→ Data records:
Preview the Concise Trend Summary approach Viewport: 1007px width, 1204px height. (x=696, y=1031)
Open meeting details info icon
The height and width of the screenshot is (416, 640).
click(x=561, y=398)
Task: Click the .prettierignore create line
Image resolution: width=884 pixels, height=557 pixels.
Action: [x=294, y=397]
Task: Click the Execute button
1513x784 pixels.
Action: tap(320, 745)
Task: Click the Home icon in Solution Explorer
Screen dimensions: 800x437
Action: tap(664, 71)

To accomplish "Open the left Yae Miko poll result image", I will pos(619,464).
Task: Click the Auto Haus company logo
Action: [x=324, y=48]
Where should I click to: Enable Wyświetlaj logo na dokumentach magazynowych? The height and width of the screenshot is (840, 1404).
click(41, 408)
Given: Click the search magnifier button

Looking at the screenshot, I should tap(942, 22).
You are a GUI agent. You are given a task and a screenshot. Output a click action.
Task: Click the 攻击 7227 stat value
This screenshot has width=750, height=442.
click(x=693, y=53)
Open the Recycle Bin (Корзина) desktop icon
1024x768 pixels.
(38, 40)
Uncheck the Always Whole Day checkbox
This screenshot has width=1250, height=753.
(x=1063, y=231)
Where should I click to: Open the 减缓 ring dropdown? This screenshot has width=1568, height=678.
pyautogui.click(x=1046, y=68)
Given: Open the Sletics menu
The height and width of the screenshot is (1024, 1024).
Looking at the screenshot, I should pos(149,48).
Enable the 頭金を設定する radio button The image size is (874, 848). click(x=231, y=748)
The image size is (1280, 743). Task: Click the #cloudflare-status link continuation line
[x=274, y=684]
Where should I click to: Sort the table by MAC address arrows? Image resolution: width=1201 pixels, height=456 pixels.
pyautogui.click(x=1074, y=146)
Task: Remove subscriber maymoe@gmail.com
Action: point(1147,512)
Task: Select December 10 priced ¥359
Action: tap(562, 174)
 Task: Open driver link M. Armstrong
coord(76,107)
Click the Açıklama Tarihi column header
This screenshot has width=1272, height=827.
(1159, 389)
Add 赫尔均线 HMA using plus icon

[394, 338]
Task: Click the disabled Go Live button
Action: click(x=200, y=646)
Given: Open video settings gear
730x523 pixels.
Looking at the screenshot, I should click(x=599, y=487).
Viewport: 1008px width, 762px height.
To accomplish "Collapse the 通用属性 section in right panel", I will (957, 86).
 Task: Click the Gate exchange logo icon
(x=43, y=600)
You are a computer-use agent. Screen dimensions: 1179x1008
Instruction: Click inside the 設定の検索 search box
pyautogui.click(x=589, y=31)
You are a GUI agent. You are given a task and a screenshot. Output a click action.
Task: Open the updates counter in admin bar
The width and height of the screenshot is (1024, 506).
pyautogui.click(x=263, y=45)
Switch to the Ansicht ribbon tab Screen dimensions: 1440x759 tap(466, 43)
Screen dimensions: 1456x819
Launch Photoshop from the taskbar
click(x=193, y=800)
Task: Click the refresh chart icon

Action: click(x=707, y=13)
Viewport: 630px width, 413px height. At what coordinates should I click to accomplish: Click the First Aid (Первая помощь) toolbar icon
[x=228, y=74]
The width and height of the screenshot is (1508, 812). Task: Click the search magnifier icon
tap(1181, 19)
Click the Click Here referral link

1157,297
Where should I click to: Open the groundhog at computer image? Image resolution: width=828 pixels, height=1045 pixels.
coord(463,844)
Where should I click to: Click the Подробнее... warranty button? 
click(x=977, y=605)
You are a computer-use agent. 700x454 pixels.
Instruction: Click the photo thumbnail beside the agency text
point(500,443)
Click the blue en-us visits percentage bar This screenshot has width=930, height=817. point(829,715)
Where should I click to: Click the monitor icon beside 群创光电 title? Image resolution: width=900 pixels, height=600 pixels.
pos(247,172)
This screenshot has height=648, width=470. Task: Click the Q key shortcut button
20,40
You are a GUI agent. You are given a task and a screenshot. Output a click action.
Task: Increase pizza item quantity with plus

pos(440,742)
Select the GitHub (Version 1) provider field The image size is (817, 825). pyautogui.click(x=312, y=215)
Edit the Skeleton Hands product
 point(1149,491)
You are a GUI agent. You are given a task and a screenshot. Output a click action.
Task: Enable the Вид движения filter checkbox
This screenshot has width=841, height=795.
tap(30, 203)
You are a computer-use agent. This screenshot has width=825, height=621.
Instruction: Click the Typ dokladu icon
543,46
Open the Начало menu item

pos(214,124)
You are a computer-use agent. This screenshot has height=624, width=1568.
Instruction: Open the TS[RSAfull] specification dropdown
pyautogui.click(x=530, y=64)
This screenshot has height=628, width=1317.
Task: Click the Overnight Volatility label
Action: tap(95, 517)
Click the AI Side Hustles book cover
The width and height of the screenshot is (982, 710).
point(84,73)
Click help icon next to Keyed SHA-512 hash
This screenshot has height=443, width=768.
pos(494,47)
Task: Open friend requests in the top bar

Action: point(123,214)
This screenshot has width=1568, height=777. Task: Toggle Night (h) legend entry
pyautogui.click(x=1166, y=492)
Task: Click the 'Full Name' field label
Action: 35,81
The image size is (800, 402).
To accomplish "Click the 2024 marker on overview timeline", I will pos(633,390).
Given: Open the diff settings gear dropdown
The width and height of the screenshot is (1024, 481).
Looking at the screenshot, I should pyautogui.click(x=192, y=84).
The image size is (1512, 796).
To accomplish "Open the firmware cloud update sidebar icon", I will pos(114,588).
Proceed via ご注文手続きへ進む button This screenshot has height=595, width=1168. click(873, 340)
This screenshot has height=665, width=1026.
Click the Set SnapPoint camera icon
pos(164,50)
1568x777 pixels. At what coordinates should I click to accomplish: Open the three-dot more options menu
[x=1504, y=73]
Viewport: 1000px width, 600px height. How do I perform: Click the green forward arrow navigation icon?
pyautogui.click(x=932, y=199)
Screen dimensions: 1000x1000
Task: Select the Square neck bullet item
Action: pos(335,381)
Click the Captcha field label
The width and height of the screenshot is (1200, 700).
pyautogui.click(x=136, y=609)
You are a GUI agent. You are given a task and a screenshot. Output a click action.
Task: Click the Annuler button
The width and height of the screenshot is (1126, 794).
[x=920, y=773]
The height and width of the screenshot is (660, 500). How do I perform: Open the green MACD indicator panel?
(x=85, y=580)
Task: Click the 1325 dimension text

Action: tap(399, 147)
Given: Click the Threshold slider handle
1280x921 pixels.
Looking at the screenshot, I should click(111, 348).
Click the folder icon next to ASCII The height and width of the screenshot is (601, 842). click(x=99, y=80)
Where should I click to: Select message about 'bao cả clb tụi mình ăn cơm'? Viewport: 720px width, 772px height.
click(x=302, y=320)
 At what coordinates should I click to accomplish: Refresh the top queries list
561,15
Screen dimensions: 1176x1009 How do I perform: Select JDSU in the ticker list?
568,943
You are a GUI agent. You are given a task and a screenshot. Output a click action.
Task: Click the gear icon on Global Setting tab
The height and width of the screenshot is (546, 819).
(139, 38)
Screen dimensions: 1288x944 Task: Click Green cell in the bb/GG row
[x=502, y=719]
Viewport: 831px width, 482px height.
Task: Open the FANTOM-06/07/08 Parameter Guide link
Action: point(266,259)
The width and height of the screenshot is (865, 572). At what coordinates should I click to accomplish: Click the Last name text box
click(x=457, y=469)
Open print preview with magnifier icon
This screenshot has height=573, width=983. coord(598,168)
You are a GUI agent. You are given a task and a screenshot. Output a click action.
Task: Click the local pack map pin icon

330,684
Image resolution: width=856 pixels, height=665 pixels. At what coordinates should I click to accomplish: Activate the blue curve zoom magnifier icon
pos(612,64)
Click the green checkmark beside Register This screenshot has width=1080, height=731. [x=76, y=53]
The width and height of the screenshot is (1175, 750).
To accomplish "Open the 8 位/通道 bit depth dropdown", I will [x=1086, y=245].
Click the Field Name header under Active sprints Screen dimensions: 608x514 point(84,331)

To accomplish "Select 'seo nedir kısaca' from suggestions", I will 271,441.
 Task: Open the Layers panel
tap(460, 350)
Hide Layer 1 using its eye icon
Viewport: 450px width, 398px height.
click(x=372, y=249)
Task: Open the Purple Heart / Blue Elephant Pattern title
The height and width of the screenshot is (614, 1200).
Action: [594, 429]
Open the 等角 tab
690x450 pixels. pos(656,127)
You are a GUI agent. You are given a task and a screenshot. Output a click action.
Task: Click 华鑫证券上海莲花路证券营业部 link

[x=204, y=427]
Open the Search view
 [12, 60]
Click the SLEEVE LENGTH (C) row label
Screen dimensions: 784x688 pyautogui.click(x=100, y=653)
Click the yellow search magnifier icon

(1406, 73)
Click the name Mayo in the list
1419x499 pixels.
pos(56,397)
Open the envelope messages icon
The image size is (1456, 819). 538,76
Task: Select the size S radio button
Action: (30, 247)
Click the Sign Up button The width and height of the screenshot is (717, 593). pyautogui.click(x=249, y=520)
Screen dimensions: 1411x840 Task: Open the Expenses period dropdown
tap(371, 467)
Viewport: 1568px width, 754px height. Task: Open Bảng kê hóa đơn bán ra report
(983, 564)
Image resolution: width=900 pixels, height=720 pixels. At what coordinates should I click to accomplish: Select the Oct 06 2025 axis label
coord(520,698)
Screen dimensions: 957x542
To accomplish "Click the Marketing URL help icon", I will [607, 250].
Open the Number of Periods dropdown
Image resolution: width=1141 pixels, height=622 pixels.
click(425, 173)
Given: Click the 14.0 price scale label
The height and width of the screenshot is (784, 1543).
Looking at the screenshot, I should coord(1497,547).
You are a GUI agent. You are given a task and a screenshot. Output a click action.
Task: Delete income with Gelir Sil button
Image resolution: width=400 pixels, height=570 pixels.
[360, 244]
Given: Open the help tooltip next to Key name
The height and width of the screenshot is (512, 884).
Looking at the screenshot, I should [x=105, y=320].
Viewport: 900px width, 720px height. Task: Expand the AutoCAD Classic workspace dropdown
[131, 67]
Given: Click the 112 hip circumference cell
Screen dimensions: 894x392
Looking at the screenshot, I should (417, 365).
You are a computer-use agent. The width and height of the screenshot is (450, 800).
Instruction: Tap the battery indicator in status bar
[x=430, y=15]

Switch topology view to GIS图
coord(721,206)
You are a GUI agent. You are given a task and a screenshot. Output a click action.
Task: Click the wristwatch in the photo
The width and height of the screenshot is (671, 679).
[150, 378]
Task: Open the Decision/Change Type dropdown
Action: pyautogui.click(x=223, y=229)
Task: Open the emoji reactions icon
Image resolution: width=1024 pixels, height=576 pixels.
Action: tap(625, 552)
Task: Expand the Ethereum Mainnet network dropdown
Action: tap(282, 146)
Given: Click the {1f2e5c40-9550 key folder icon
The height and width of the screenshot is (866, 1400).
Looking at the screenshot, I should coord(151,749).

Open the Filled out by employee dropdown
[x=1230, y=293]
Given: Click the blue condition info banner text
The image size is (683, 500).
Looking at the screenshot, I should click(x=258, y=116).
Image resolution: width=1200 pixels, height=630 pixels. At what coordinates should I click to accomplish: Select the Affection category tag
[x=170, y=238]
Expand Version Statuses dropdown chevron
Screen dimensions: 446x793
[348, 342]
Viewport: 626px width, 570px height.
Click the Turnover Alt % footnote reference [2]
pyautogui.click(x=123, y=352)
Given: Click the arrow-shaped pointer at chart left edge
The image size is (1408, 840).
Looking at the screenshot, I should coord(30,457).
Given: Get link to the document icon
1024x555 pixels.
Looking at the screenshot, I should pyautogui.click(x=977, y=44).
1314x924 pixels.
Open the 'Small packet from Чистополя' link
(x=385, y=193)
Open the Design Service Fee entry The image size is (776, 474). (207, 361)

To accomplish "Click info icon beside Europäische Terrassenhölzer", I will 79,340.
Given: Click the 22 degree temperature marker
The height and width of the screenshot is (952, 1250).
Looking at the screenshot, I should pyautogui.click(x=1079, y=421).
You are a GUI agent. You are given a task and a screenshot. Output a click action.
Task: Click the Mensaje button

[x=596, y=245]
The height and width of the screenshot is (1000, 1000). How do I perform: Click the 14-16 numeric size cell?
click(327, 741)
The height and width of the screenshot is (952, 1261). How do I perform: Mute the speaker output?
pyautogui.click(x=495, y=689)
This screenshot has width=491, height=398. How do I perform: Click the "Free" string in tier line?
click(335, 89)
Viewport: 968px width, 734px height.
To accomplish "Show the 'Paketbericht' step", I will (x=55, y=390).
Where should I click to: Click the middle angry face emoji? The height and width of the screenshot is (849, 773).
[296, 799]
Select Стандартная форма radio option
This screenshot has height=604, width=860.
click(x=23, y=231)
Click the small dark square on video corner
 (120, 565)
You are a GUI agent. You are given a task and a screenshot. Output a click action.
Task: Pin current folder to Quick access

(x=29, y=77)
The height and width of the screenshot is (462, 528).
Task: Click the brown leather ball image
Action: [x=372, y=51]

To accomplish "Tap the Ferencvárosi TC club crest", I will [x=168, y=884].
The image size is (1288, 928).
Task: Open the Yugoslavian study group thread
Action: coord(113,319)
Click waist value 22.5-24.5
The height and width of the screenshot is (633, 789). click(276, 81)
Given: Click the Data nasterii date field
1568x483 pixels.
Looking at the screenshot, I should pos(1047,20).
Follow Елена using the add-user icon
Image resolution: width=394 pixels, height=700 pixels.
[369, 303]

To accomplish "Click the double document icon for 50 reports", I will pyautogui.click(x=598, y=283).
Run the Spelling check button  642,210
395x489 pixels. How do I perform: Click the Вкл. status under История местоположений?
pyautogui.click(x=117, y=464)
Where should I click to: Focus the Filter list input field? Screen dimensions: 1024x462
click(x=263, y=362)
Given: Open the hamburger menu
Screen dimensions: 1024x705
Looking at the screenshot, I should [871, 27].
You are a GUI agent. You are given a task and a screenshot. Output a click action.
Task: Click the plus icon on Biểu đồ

→ Work request: Write out each line above containing "info".

→ Answer to this task:
Open meeting details info icon
Given: Click the blue condition info banner text
To accomplish "Click info icon beside Europäische Terrassenhölzer", I will 79,340.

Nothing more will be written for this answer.